**PROBLEM TO WORK ON**
Beginning with the line below that contains "This screenshot has height=784, width=1561." and ending with the line that contains "Image resolution: width=668", copy every line exactly. Copy nothing else.

**INPUT FOR THIS TASK**
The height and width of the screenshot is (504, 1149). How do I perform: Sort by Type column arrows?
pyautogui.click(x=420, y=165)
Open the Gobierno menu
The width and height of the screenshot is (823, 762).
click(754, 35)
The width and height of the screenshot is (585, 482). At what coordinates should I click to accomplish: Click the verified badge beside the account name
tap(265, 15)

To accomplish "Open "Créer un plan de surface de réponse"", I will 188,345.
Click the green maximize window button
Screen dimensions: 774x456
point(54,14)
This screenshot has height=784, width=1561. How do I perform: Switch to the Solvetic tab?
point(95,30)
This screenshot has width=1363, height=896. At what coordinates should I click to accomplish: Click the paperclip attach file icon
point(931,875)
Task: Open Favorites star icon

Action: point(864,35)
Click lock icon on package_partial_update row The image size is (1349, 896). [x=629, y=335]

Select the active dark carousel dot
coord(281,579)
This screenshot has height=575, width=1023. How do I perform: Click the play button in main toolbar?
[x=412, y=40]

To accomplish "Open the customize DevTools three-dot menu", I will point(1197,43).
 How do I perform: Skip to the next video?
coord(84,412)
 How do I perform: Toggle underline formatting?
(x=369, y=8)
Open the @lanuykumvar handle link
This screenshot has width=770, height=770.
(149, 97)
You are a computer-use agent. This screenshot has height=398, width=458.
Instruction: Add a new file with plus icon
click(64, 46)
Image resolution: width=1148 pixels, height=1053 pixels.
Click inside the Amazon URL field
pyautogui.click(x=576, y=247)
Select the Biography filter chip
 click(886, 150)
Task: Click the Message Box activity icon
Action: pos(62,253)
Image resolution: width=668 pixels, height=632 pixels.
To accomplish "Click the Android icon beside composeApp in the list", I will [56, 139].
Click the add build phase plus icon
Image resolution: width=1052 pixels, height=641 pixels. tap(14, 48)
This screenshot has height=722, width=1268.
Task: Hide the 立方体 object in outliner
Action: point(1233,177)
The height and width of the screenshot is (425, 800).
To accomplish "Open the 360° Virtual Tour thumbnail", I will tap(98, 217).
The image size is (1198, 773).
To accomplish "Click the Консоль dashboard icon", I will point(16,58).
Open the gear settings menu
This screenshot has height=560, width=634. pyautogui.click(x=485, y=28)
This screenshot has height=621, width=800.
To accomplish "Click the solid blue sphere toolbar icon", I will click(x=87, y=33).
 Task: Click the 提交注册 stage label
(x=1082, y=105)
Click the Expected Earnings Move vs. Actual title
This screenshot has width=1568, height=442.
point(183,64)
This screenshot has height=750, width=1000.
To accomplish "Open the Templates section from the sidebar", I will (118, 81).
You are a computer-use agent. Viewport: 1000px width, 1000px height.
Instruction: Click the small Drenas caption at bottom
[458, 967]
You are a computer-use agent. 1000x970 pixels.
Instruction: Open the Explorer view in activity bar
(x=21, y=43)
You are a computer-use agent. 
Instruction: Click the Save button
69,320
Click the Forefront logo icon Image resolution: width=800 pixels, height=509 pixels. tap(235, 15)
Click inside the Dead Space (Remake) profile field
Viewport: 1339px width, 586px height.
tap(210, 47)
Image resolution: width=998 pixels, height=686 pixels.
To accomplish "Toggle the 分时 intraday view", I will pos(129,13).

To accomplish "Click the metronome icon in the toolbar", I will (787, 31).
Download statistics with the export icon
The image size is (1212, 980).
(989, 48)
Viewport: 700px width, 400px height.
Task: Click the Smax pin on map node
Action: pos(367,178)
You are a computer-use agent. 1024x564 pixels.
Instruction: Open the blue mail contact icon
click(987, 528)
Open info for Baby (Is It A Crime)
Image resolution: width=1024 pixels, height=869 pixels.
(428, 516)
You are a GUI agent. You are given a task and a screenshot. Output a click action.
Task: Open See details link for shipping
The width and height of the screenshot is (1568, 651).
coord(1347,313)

**SOLUTION TO THE EXERCISE**
This screenshot has height=784, width=1561. How do I perform: Switch to the Solvetic tab?
point(95,30)
This screenshot has width=1363, height=896. At what coordinates should I click to accomplish: Click the paperclip attach file icon
point(931,875)
Task: Open Favorites star icon

Action: point(864,35)
Click lock icon on package_partial_update row The image size is (1349, 896). [x=629, y=335]

Select the active dark carousel dot
coord(281,579)
This screenshot has height=575, width=1023. How do I perform: Click the play button in main toolbar?
[x=412, y=40]

To accomplish "Open the customize DevTools three-dot menu", I will point(1197,43).
 How do I perform: Skip to the next video?
coord(84,412)
 How do I perform: Toggle underline formatting?
(x=369, y=8)
Open the @lanuykumvar handle link
This screenshot has width=770, height=770.
(149, 97)
You are a computer-use agent. This screenshot has height=398, width=458.
Instruction: Add a new file with plus icon
click(64, 46)
Image resolution: width=1148 pixels, height=1053 pixels.
Click inside the Amazon URL field
pyautogui.click(x=576, y=247)
Select the Biography filter chip
 click(886, 150)
Task: Click the Message Box activity icon
Action: pos(62,253)
Image resolution: width=668 pixels, height=632 pixels.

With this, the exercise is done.